Why the Yeast Shortage Isn't Ending Anytime Soon
First came the quarantine. Then came the baking boom. Now, we’re staring down the barrel of a serious yeast shortage.
That’s right, folks: with everyone trapped at home and attempting to operate a makeshift boulangerie out of their apartment, the yeast supply chain has been thrown into total disarray by a completely unexpected surge in demand.
“I’ve been with the company for five years, and this is by far the highest demand I’ve ever seen,” John Heilman, vice president of Fleischmann’s Yeast producer AB Mauri told Slate. Specifically, Mauri notes that the March increase was somewhere in the neighborhood of 600 percent compared to the prior year.

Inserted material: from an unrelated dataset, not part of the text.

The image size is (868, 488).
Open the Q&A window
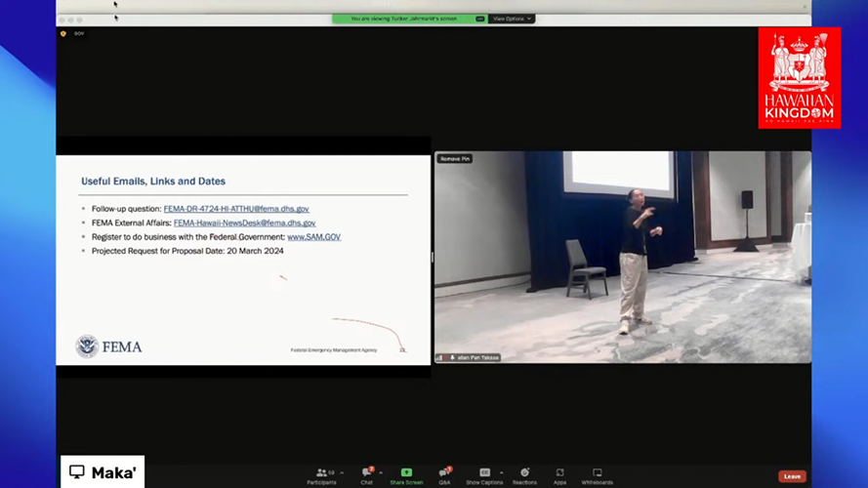444,474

Normally, demand for yeast and other bread products usually peaks around the holiday baking season in December.
Part of the holdup has to do with the fact that time is one of the key ingredients in baking yeast, even on an industrial scale. While major players can organize massive quantities of the single-celled fungi and feed them the sugar they need to become a good baking yeast, large-scale fermentation will always require a certain amount of time, usually measured in days if not weeks.

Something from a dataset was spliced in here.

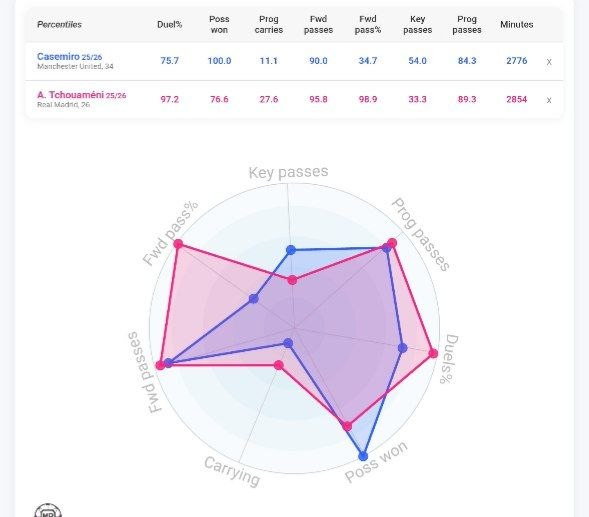Click the Percentiles table header label
The image size is (589, 517).
59,24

“Yeast takes a certain time to go from one cell to two cells, Sudeep Agarwala, a Gingko Bioworks yeast geneticist, told Slate. “You can do everything you can to speed it up, but there’s a hard limit to how fast they can double.”

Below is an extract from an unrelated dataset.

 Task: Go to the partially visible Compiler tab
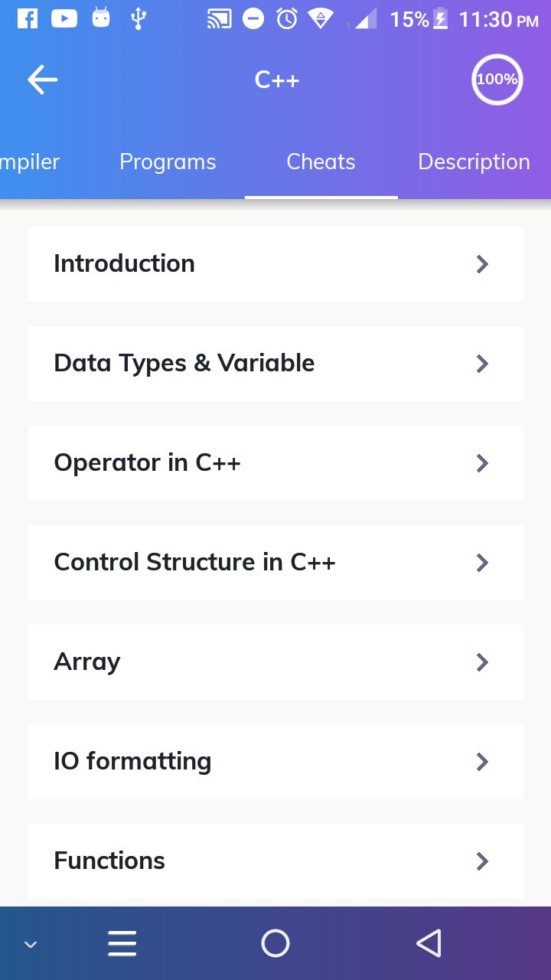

Beyond an inability to transcend the basic principles of biochemistry, baking yeast has also run into some of the same challenges that’s kept certain commodities off of store shelves during the pandemic: packaging problems. Heilman told slate that the facilities it relies on for packaging materials are either closed or running low on materials. While there’s no reports on whether or not something like this would happen for yeast, the FDA did recently ease packaging restrictions on eggs in the hopes of getting more of them to market faster.
The good news in all of this is that you don’t need to own a factory to produce yeast. In fact, it just takes some old flour, water, and a bit of dried fruit—plus time. After storing that mixture somewhere warm for about 24 to 48 hours, you’re well on your way to having the starter you need to bake. While it may not necessarily yield what you think of as sourdough, the resulting bread will be uniquely yours, as this handy Twitter thread explains.
So in short, there’s no need to panic about the absence of yeast from shelves. Unless you’re baking to de-stress between hospital shifts, most of us probably have the time and the patience right now to make bread forged from our own raw materials. At the very least, it’s a heck of a lot cheaper and easier than trying to make your own eggs.